Problem details: Below are some records. Reproduce them exactly from their first line through the line with "is (775, 563).", inclusive.

Dataset records:
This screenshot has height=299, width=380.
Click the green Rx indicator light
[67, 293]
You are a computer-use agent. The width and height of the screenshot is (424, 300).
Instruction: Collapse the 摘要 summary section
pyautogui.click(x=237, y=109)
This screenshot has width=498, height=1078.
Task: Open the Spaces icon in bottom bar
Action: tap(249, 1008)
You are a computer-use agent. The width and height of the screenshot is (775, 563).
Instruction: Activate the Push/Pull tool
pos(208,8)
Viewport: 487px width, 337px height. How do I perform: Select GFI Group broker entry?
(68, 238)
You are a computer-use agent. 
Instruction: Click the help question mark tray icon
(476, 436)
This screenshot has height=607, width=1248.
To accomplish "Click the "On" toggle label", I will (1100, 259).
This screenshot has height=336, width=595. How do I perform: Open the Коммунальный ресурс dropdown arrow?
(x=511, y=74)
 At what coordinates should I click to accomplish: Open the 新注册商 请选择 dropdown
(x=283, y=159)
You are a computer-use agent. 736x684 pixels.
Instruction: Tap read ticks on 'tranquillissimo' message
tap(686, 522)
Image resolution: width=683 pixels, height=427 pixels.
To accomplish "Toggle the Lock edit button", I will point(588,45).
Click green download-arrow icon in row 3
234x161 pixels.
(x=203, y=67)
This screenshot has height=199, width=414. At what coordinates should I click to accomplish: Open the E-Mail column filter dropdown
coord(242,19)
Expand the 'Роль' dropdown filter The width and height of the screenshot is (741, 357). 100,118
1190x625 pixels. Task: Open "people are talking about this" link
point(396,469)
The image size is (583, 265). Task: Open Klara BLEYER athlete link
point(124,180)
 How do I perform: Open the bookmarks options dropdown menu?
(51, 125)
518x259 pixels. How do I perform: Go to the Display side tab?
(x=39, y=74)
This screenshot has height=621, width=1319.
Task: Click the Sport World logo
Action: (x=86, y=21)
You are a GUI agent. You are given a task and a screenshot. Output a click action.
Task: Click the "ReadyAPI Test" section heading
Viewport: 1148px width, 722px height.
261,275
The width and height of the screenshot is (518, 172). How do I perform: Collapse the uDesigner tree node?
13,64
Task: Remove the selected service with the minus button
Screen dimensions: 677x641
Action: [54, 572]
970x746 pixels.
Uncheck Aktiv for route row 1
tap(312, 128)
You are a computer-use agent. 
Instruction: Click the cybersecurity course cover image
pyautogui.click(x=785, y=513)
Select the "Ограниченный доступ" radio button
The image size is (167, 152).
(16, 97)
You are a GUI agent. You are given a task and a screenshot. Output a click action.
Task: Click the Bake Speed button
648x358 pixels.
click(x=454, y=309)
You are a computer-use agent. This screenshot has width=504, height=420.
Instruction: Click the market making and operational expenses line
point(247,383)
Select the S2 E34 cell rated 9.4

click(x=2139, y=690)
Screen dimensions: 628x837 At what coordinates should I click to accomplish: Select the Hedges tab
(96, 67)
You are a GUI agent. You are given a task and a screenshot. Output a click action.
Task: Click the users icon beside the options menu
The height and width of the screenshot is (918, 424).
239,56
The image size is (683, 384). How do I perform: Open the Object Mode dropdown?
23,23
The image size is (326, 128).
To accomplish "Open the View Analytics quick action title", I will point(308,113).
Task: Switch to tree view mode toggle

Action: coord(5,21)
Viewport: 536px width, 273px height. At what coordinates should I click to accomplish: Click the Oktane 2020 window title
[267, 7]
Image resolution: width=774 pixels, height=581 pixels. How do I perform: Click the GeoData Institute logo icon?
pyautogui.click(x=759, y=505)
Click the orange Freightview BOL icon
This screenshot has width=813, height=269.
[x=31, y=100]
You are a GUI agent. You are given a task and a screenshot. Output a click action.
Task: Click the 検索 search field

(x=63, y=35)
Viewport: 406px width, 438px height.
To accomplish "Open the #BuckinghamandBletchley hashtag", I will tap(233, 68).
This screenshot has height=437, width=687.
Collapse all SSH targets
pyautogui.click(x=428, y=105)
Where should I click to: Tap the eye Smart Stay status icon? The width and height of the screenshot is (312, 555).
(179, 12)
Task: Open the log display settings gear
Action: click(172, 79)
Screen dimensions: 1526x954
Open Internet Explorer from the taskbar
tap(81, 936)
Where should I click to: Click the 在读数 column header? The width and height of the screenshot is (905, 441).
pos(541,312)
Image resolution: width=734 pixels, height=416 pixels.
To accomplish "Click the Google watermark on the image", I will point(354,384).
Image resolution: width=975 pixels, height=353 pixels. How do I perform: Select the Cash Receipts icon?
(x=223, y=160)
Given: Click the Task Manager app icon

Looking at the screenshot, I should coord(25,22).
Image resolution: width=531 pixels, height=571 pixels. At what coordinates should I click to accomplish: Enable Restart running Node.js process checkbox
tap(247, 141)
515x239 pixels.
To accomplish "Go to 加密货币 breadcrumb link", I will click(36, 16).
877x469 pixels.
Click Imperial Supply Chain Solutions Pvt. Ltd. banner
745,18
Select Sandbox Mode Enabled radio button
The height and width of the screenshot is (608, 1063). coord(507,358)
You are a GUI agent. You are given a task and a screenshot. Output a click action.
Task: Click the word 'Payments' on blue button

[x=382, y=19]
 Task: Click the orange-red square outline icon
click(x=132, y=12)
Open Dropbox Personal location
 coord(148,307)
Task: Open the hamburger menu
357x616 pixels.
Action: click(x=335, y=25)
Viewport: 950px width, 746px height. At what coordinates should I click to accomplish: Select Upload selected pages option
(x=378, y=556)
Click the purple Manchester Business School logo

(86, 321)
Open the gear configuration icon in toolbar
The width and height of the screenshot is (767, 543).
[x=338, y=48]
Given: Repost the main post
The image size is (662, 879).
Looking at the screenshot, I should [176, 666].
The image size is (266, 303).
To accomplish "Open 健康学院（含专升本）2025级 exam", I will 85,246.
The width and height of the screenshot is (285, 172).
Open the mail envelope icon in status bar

Task answer:
This screenshot has height=299, width=380.
Click the green Rx indicator light
[67, 293]
You are a computer-use agent. The width and height of the screenshot is (424, 300).
Instruction: Collapse the 摘要 summary section
pyautogui.click(x=237, y=109)
This screenshot has width=498, height=1078.
Task: Open the Spaces icon in bottom bar
Action: tap(249, 1008)
You are a computer-use agent. The width and height of the screenshot is (775, 563).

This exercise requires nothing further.